Hello and welcome. My name is Neil Godin and I’m your host here at This Week – a free service that brings you leadership and communication tips, tricks and tutorials every Monday – along with a call to action – to put that week’s insight, idea or skill into practice.
This week we introduce a concept that I call ‘The Victim Game’ – a life game that many (most?) of us play (unintentionally, of course) when we blame others for our problems.
Here’s an example… The scene is a diesel engine rebuilding plant where I was asked to conduct leadership training and coaching.
The challenge: One of the production supervisors – a new team leader on probation in that role – had a serious problem. A member of her team would not comply consistently with safety regulations around wearing protective goggles. “He complained that the goggles limited his peripheral vision and were more dangerous than not wearing any eye protection at all,” the supervisor told me.
Telling him ‘again and again’ was clearly not working
“I’ve told him again and again that not using goggles was not an option…that it’s for his own safety, and it’s both company policy and state law.
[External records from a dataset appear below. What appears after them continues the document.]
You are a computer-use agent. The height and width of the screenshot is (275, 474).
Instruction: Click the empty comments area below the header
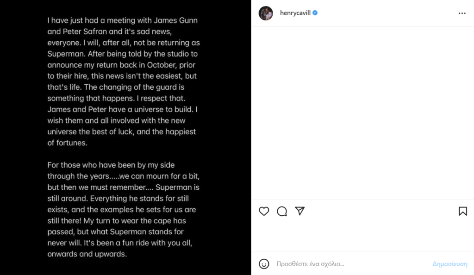362,111
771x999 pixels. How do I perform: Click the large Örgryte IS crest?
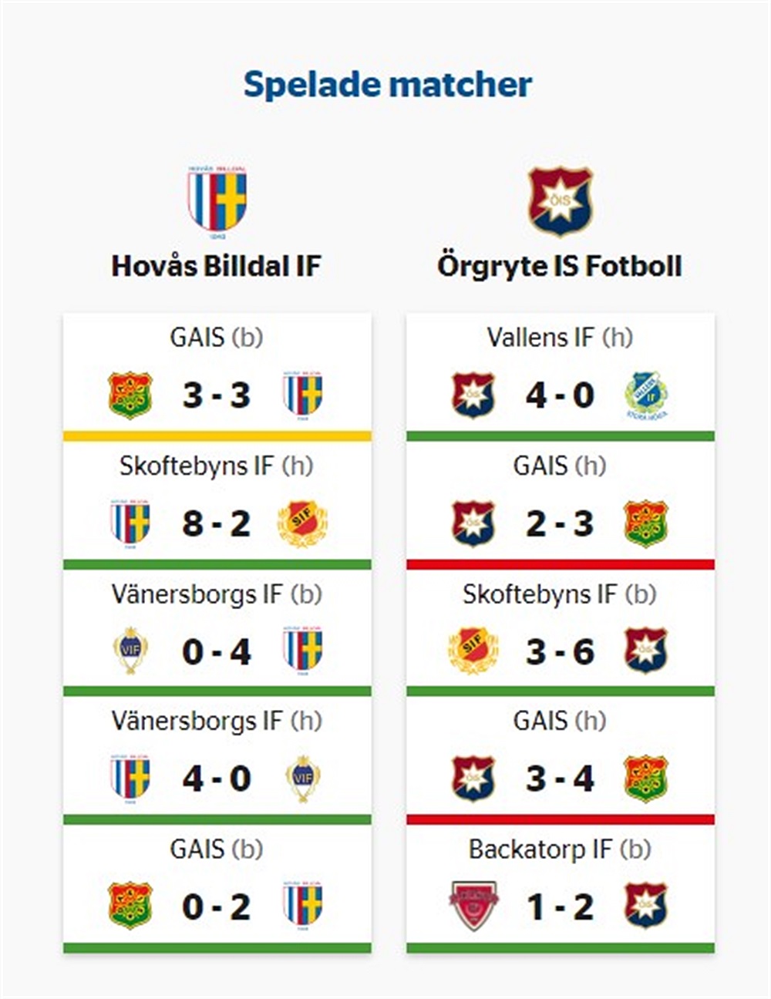[x=561, y=200]
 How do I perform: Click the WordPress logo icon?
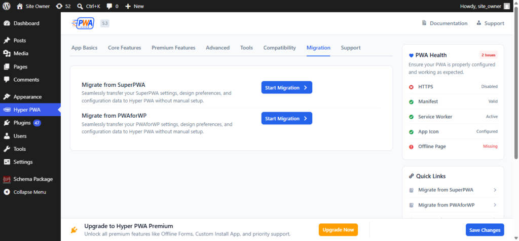pos(7,6)
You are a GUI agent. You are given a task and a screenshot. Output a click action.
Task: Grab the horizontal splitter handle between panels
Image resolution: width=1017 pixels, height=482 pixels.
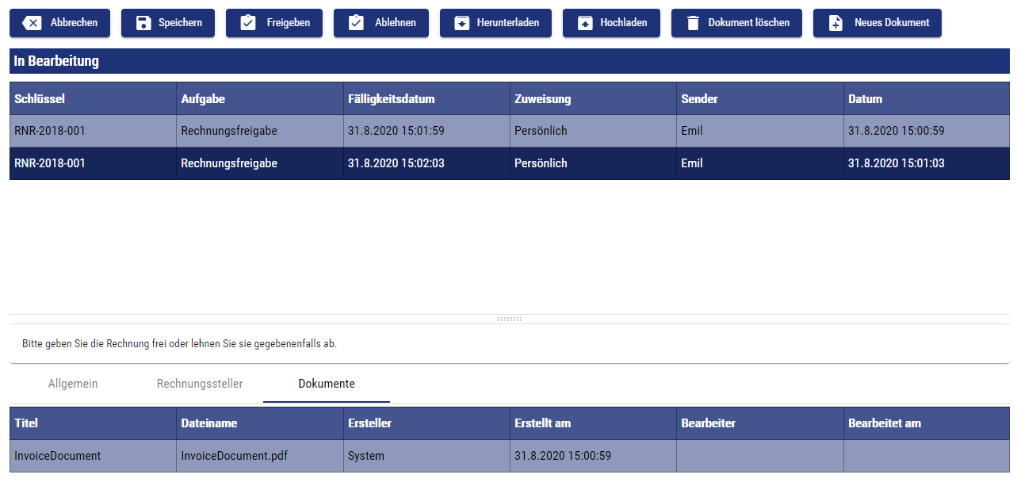click(509, 319)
He is the worst,” she added, “but I’m getting push-back from others as well – and I’m afraid that if I don’t get this handled it could cost me my promotion.”
I cautioned her that blaming her team member could get in the way of solving the actual problem – and told her about a concept that I call ‘The Victim Game.’ When we blame, I explained, we cast the other person in the role of ‘Villain’ – which automatically casts us in the role of ‘Victim.’ (You can’t have one without the other).
That’s a problem because the role of a victim is to suffer – not to solve. In fact, the most a victim can hope for is a ‘Hero’ – someone who will be sympathetic or may even go to bat for them. Meanwhile, the actual problem goes on and on – while the players fight it out over how to get – and how to avoid – compliance.
Nobody’s victim, nobody’s hero
Thankfully, the game is up the moment we decide not to play. When we choose to take responsibility – not for ‘causing’ the problem necessarily, but for ‘solving’ it – we immediately free ourselves to engage the other person in collaborative solution-making. Now we can attack the problem, not the person – and our team member, in turn, is now free to engage with us instead of being defensive.
Following our chat she asked the team member for his help in brainstorming possible solutions. Within minutes they came up with a plan, based on the brutally simple idea that there must be other protective eyewear out there that would do a better job. Then she approached the shop manager and volunteered to research product alternatives. As it happened their current vendor had an alternative in stock – a product that her team tested and approved – in advance this time – and agreed to switch out the product at minimal additional cost.
First bottom line: The problem was solved within days.
Buoyed by this success, she challenged herself to use the same approach with a number of other recurring issues that had been allowed to fester and interfere with her team’s performance. I provided her with coaching in how to use lateral thinking, brainstorming, negotiating and other solution-making skills, and away she went.
Second bottom line: She quickly earned a reputation as a highly effective problem-solver, initiator and facilitator –and these successes cemented her promotion. Taking responsibility had set her free.
Your call to action
This week let’s indulge in both consciousness-raising and solution-making. While I’ll take us deeper into the dynamics of the victim game in a future article here are a few suggestions and questions that you may find helpful now…
- First, pick a problem – any problem – but preferably one that repeats itself and involves another person, an issue you’ve been blaming that person for (either verbally or mentally)…something, petty or huge, that you’d really like to solve. Perhaps involving the leader of another team.
- Confront yourself: Have you been blaming instead of solving? Hint: If you’ve been suffering persistent feelings of annoyance, frustration, disappointment, and resentment, you’ve been blaming rather than solving. The same is true if you keep wishing that the other person would change on their own (and complaining when they don’t). (I know, I know. This is just common sense. But as I said throughout my career, and will repeat throughout this series: “If common sense was common practice, I’d be out of work.”)
- Be realistic about who owns the problem. If it affects your performance (and peace of mind), whose problem is it to solve?
- And, of course, now that you’ve thought about it, what’s your plan?